The vessel, identified as the Liberian-flagged, Greek-owned bulk carrier Magic Seas, had taken on water after being hit by sea drones, maritime security sources said. The crew later abandoned the ship.
The Houthi rebels have been launching missile and drone attacks against commercial and military ships in the region in what the group’s leadership called an effort to end Israel’s offensive against Hamas in Gaza.
Between November 2023 and January 2025, the Houthis targeted more than 100 merchant vessels with missiles and drones, sinking two of them and killing four sailors.
The Houthis paused attacks in a self-imposed ceasefire until the US launched an assault against the rebels in mid-March.

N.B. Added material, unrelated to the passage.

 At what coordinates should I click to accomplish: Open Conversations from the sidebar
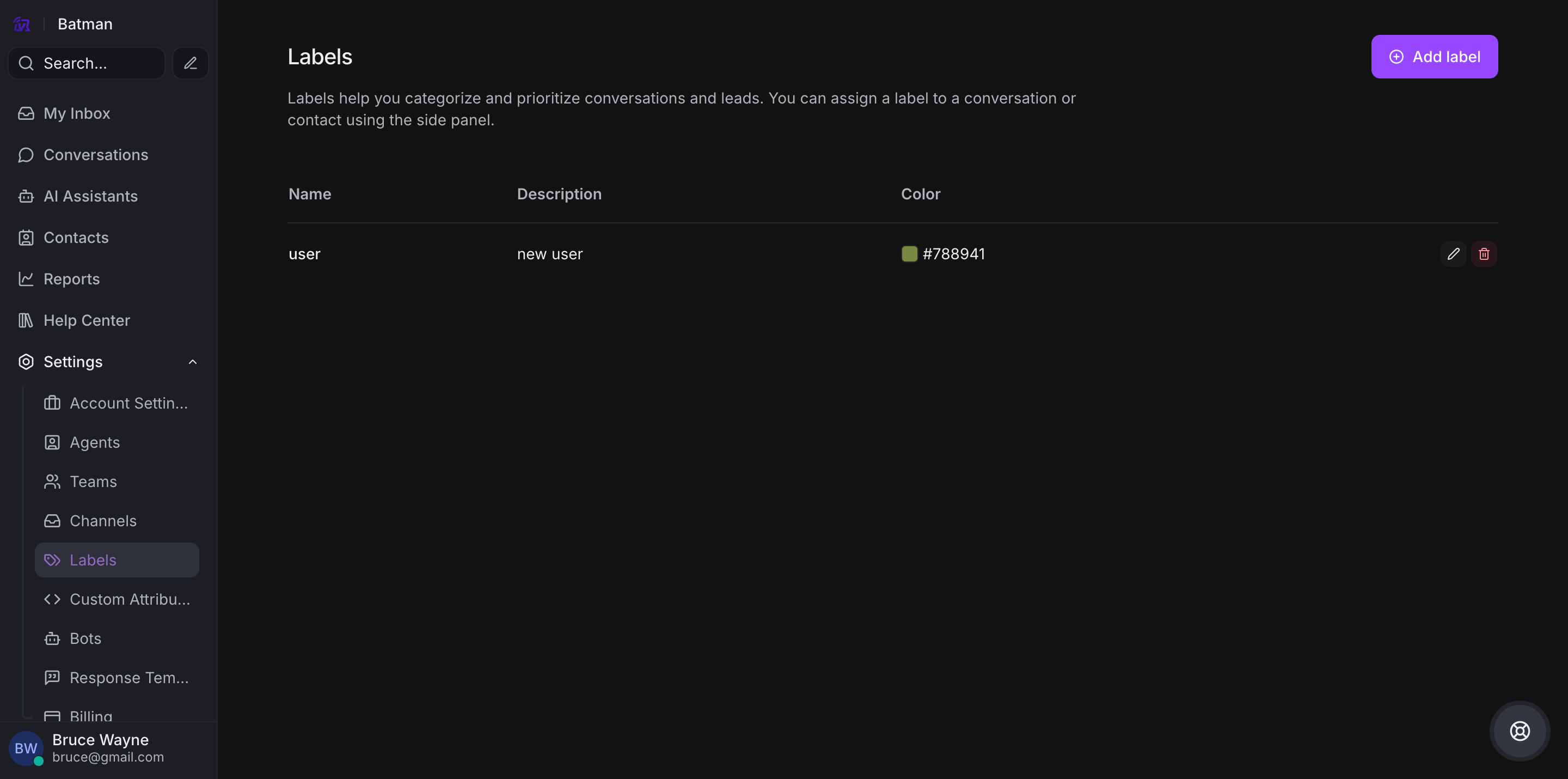(96, 155)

That ended weeks later and the Houthis have not attacked a vessel, though they have continued occasional missile attacks targeting Israel.
A renewed Houthi campaign against shipping could again draw in US and Western forces to the area.
The ship attack comes at a sensitive moment in the Middle East.
A possible ceasefire in the Israel-Hamas war hangs in the balance and Iran is weighing up whether to restart negotiations over its nuclear programme.
It follows American airstrikes last month, which targeted its most-sensitive atomic sites amid an Israeli war against the Islamic Republic that ended after 12 days.
How did the Houthis come to control much of Yemen?
A civil war erupted in Yemen in late 2014 when the Houthis seized Sanaa.
Worried by the growing influence of Shia Iran along its border, Saudi Arabia led a Western-backed coalition in March 2015, which intervened in support of the Saudi-backed government.
The Houthis established control over much of the north and other large population centres, while the internationally recognised government based itself in the port city of Aden.